(Collected data entries)

# # #

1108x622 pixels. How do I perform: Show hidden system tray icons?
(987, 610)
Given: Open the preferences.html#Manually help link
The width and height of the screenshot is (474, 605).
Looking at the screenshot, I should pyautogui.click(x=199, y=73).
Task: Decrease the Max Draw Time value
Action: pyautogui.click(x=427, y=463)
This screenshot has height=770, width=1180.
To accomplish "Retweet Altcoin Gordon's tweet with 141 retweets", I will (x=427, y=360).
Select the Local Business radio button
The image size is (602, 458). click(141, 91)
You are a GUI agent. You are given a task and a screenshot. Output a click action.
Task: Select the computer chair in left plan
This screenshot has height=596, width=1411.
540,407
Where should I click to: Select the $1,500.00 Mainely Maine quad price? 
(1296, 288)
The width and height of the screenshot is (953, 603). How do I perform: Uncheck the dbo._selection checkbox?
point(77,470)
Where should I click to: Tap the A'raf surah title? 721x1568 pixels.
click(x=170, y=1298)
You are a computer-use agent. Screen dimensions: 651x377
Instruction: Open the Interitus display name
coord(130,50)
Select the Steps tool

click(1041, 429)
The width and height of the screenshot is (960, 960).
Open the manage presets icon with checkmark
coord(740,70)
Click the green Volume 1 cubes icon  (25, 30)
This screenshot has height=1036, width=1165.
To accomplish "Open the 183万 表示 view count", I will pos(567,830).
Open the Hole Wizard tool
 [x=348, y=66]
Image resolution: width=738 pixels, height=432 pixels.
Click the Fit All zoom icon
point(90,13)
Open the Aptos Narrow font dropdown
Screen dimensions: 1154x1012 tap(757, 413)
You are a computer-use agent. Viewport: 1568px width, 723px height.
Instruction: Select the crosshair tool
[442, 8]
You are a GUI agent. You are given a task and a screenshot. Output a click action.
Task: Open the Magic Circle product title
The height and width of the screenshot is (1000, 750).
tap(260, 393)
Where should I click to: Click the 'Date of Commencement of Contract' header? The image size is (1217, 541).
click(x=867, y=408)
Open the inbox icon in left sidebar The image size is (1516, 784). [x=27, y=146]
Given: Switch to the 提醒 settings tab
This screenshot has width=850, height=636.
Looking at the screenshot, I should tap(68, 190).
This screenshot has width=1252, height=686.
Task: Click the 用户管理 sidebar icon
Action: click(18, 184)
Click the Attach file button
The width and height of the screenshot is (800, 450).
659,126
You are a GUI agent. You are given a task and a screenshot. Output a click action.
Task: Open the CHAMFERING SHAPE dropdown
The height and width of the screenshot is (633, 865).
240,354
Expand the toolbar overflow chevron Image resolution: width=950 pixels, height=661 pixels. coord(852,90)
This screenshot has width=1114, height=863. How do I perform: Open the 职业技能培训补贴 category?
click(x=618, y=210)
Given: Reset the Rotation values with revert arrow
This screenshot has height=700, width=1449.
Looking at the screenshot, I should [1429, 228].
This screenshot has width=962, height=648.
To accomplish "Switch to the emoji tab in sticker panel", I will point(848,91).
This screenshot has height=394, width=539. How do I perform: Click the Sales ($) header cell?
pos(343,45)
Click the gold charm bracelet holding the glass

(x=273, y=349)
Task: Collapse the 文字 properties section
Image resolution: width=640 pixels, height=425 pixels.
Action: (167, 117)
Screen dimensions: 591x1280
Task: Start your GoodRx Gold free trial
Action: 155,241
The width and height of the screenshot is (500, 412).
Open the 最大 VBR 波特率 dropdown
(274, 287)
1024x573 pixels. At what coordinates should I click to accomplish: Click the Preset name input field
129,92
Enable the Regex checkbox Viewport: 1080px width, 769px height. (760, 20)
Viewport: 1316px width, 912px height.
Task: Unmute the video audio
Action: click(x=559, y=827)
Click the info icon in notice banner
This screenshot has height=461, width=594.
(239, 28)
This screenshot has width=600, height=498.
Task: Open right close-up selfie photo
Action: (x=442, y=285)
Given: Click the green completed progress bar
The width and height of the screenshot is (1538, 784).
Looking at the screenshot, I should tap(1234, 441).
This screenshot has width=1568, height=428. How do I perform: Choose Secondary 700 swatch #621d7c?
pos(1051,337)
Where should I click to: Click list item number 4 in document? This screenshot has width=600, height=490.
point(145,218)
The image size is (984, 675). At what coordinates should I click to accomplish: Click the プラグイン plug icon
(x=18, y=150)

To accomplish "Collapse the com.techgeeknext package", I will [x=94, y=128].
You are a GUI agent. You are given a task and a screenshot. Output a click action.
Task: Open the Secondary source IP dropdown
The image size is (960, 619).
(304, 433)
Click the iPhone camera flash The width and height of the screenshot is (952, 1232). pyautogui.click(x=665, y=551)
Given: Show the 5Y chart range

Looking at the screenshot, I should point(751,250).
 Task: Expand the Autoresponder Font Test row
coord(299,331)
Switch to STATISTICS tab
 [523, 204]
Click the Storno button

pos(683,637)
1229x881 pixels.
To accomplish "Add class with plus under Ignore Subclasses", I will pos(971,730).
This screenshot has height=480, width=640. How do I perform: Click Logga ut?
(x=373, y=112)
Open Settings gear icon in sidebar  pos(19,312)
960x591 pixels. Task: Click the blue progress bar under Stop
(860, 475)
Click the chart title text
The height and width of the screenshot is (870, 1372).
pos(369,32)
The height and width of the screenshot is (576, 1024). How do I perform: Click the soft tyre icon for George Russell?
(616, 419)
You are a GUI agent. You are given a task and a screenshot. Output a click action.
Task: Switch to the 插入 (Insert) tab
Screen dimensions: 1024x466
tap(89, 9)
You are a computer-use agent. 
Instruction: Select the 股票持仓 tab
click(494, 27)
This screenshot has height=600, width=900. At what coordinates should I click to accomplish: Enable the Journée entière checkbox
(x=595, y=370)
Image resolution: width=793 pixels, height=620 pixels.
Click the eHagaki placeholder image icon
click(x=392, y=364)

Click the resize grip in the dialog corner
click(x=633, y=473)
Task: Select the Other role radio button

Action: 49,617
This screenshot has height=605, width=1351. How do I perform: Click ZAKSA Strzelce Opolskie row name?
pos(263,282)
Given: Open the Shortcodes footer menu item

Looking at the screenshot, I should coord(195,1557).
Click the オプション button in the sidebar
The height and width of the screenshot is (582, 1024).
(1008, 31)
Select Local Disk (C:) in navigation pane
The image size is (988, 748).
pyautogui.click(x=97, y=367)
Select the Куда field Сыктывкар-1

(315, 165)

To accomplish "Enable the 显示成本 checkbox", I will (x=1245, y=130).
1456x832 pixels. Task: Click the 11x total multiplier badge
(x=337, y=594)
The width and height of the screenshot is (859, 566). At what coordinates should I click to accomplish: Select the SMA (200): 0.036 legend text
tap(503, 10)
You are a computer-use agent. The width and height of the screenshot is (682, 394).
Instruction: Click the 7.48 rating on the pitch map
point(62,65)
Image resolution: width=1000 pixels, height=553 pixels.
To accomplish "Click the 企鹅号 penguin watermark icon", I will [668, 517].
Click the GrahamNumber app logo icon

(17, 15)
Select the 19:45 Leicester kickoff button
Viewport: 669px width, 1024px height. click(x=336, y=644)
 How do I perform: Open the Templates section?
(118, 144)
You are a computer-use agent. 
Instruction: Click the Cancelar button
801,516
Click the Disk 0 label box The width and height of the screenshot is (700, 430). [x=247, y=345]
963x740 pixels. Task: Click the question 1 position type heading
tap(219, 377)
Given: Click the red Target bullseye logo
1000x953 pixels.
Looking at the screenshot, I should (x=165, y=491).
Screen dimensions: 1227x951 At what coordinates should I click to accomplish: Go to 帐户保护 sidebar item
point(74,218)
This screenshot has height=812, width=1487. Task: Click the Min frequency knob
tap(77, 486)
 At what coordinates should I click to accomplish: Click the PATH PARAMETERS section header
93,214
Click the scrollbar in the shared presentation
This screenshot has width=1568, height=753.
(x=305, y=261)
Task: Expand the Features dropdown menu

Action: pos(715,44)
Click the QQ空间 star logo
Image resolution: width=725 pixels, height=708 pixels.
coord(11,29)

# # #

• [Instructions to follow]
Every line above that contains the word "Disk" should be reported.

• [Solution for this problem]
Select Local Disk (C:) in navigation pane
Click the Disk 0 label box The width and height of the screenshot is (700, 430). [x=247, y=345]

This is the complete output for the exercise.